Add MLE-bench agent adapter#191
Conversation
Greptile SummaryThis PR adds a self-contained MLE-bench agent adapter under
Confidence Score: 3/5Two defects need fixing before the adapter can run end-to-end: a wrong path prefix in config.yaml that prevents MLE-bench from even starting the container, and a missing lower-bound guard in submission shaping that crashes the run when prediction count is less than test row count. The config.yaml start/dockerfile path mismatch means the MLE-bench harness will fail to launch any container at all — every attempted benchmark run would error out before Plexe executes. The submission-shaping length mismatch is a second independent crash path that surfaces once the container does run.

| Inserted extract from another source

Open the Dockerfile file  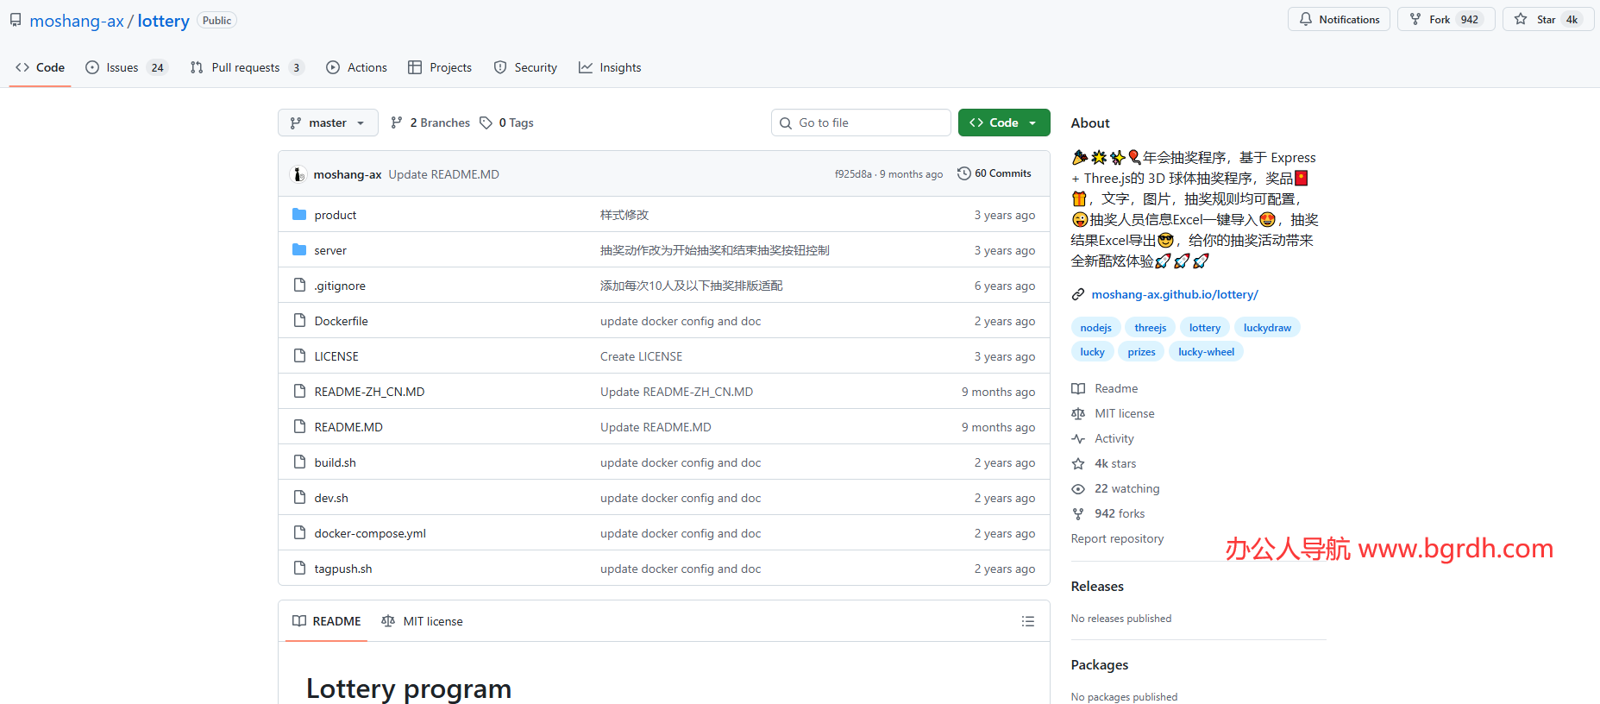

Both are on the primary execution path of the adapter. tests/benchmark/mlebench/config.yaml and the coerce_predictions_to_submission function in tests/benchmark/mlebench/plexe/run_mlebench.py
|
| Filename | Overview |
|---|---|
| tests/benchmark/mlebench/config.yaml | Agent config references plexe/start.sh and plexe/Dockerfile, but those files are at the directory root — the extra plexe/ prefix will cause MLE-bench to fail to locate either file. |
| tests/benchmark/mlebench/plexe/run_mlebench.py | Core adapter logic: dataset discovery, predictor loading, and submission shaping are all present and well-structured, but coerce_predictions_to_submission will raise a ValueError when the model returns fewer predictions than test rows (no lower-bound length guard). |
| tests/benchmark/mlebench/Dockerfile | Installs plexe with extras into the agent conda env; COPY . ${AGENT_DIR} correctly places plexe/run_mlebench.py at the path start.sh expects. |
| tests/benchmark/mlebench/start.sh | Correctly activates the conda env, runs ${AGENT_DIR}/plexe/run_mlebench.py, and calls the validate script; the previously-reported path bug is now fixed. |
| tests/unit/benchmark/test_mlebench_adapter.py | Unit tests cover dataset discovery, submission column shaping, submission copy, entrypoint path correctness, and model-type validation; all look correct. |
| tests/benchmark/mlebench/README.md | Clear usage documentation covering build, run, and grading steps; environment variable defaults are accurately described. |
| tests/benchmark/mlebench/plexe/init.py | Trivial module marker; no issues. |
Prompt To Fix All With AI
Fix the following 2 code review issues. Work through them one at a time, proposing concise fixes.
---
### Issue 1 of 2
tests/benchmark/mlebench/config.yaml:1-3
The `start` and `dockerfile` paths use a `plexe/` prefix that doesn't correspond to the actual file layout. `start.sh` and `Dockerfile` both live at the root of this directory (i.e., alongside `config.yaml`), not inside a nested `plexe/` sub-directory. When this config is placed at `agents/plexe/config.yaml` inside an MLE-bench checkout, the harness will look for `agents/plexe/plexe/start.sh` and `agents/plexe/plexe/Dockerfile`, neither of which exists, causing every container launch to fail before Plexe runs.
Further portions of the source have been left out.